Americana Pie

Bluegrass music and down-home cooking put the County Seat on the map.

If you insist on seeking both, however, the County Seat Restaurant is a decent compromise. Located in the village of Powhatan Court House on Route 13, about 35 miles west of downtown Richmond, it offers music most Saturday nights — usually bluegrass, with occasional rock ‘n’ roll — and down-home cooking befitting its rural locale.

The restaurant is a family affair — no one carries the title of chef — whose cooks include three generations of the same family. Owner Janie Dean is assisted by her daughter Tracy Cifer and her mother, 87-year-old Mattie Clayton. “Granny,” as she is known to all, makes the desserts, which in season include blackberry cobbler that Granny makes after picking the fruit herself. Other noteworthy desserts include chocolate chess pie and a caramel-like buttermilk pie.

Most meals are under $10, including a weekend buffet. The County Seat does a brisk after-church business on Sunday, as well as at lunch during the week.

Although you can order from the regular menu, the weekend buffet is probably the best bet. Typically it includes crispy fried chicken, hamburger steak with dark gravy, North Carolina-style barbecue, roast beef, and barbecued ribs tender enough that the meat falls off without much help.

Among the choices on the regular menu, the shrimp had been steamed just right; an 8-ounce sirloin, topped with mushrooms and sautéed onions, was prepared medium rare, as ordered; tilapia was uncharacteristically firm but nonetheless tasty; and the slice of prime rib could have been thicker and juicier.

Side dishes, which were the same for both the buffet and entrees, included redskin or mashed potatoes — the latter a little sticky — lima beans, green beans, cole slaw and cucumbers.

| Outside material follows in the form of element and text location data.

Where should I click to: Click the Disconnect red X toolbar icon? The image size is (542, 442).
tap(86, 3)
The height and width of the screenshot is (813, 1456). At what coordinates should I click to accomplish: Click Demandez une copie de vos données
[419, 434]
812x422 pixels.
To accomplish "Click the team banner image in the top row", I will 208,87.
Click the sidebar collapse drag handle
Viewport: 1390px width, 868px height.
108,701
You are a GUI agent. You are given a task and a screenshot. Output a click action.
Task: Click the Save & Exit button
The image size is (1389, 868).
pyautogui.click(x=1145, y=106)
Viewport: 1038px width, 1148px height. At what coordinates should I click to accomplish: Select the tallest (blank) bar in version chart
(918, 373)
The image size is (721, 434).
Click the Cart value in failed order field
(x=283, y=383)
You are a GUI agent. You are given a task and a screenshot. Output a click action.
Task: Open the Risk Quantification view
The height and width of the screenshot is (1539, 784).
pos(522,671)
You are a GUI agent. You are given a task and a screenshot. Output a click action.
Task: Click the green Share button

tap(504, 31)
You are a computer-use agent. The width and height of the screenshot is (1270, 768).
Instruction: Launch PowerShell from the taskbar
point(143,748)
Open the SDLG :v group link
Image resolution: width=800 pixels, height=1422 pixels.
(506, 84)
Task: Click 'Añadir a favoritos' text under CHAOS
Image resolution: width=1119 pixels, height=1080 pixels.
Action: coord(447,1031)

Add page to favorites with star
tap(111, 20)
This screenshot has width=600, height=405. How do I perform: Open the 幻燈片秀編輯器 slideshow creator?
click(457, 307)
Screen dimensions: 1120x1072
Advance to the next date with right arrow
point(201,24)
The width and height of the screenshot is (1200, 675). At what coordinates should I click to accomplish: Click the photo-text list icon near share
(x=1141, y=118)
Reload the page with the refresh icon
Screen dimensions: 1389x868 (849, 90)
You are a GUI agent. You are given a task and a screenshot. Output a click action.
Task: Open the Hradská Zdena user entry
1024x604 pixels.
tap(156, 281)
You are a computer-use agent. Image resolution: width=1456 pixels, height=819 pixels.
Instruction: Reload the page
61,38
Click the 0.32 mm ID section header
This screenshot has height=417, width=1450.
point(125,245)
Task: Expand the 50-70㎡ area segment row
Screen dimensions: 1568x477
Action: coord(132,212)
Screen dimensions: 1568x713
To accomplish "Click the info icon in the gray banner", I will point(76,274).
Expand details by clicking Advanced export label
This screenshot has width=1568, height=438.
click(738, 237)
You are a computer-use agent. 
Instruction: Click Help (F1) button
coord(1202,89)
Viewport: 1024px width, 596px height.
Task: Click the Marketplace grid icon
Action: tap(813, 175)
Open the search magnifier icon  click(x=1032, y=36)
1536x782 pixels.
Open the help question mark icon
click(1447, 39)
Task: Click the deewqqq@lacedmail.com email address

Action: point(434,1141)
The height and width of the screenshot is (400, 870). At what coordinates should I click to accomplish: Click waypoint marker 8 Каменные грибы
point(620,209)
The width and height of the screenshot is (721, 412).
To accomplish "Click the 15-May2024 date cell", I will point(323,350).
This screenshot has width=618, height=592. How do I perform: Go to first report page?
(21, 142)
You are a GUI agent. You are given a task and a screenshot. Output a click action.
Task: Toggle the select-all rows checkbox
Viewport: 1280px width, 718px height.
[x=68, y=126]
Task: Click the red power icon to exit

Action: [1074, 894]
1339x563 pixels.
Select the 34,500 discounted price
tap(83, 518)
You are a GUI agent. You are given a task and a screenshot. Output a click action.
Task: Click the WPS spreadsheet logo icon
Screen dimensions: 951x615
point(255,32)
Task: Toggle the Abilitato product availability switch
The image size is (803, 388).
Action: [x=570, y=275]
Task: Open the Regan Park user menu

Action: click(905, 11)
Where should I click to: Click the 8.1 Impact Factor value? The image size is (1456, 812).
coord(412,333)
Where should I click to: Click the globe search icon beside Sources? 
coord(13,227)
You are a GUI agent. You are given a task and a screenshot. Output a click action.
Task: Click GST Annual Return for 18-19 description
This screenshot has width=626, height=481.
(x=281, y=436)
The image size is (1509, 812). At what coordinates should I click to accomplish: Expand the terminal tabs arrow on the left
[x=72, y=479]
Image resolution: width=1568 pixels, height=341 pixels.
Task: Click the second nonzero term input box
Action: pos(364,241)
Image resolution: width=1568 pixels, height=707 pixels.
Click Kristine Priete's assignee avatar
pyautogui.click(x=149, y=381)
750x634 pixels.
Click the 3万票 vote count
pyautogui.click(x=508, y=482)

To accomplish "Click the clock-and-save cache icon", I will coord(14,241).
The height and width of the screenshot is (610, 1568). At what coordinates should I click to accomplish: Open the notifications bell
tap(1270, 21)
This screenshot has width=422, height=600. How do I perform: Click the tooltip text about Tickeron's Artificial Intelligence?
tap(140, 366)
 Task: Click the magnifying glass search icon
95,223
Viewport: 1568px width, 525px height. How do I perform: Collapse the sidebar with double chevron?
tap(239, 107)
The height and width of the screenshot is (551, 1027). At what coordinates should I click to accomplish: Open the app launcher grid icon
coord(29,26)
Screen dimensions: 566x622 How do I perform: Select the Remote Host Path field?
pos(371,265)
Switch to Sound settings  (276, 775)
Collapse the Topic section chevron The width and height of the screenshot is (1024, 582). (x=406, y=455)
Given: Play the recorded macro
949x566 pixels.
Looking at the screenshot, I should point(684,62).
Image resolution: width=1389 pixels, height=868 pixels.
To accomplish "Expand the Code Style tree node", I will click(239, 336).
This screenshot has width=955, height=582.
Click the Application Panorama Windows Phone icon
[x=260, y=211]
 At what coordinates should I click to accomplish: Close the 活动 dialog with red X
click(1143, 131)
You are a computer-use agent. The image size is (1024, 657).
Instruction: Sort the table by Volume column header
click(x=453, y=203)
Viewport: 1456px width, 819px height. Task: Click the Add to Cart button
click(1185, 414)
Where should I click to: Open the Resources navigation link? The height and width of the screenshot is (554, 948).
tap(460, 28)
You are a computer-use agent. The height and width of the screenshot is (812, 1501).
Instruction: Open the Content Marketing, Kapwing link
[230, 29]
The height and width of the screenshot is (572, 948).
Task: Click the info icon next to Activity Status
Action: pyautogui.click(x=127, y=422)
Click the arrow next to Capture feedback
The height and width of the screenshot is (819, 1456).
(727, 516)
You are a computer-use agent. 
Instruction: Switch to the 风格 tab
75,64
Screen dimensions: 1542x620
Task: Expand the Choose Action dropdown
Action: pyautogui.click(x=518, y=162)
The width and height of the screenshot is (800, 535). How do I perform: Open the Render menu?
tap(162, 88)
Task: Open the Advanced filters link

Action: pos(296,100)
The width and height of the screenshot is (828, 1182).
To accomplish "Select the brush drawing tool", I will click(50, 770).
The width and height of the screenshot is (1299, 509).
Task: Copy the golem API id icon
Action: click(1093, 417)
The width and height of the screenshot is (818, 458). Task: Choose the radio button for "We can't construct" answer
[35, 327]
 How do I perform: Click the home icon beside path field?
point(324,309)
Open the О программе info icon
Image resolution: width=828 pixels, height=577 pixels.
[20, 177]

All meals include a pedestrian salad bar.

Daily luncheon specials run for such standards as ham, ribs, roast beef, chicken, catfish, spaghetti and a taco salad. A signature sandwich combines chicken salad sweetened with bits of mandarin orange and thin slices of salty Virginia ham. A tomato-based vegetable soup was thick with corn, limas, potatoes, carrots and chunks of chicken.

Adding to the local touch are plastic water and soft-drink glasses that advertise local businesses, including a chiropractor, jeweler, physical therapist and Chevy dealer.

There is a full bar and the entire place is nonsmoking.

One of the problems with music-with-dinner is that restaurants often jack up the prices to pay for the band. The County Seat gets around that by imposing a modest cover charge — $3 with dinner; $5 without — and further provides a big jar for cash contributions to the musicians.

One group that performs semiregularly is Copper Ridge, a five-member bluegrass band that plays both its own compositions and standards. Each member of the quintet displayed virtuosity in plucking and bowing their respective instruments — guitar, banjo, mandolin, fiddle and bass — and together their voices melded soothingly.

By arriving late enough to hear the music, which begins at 8 p.m., we found the buffet bar pretty much decimated, and what remained was lukewarm, a condition that is both unsatisfying and potentially unhealthful.

Regulars avoid this situation by coming early, eating in the front dining room and then adjourning to the back room for the music.

Because the lights are turned down low to spotlight the band, it was difficult to read the menu, and when the food arrived, the dimness made it difficult to distinguish the fat from the meat on the prime rib.

Having said all of that, the Saturday night experience at the County Seat can be a pleasant one.

On a recent Saturday night, most members of the audience were neither eating nor drinking, but rather tapping their toes and occasionally singing along with the music.

A graying couple turned the front of the room into an impromptu dance hall, and the man even coaxed one of the cooks into a twirl around the floor. S

County Seat Restaurant ($)
3867 Old Buckingham Road, Powhatan
598-5000
Monday-Thursday, 8 a.m.-9 p.m.; Friday, 8 a.m.-10 p.m.; Saturday, breakfast buffet, 8-10 a.m., dinner buffet, 5:30-8:30 p.m.; Sunday, brunch 9-11:30 a.m., buffet, noon-3 p.m.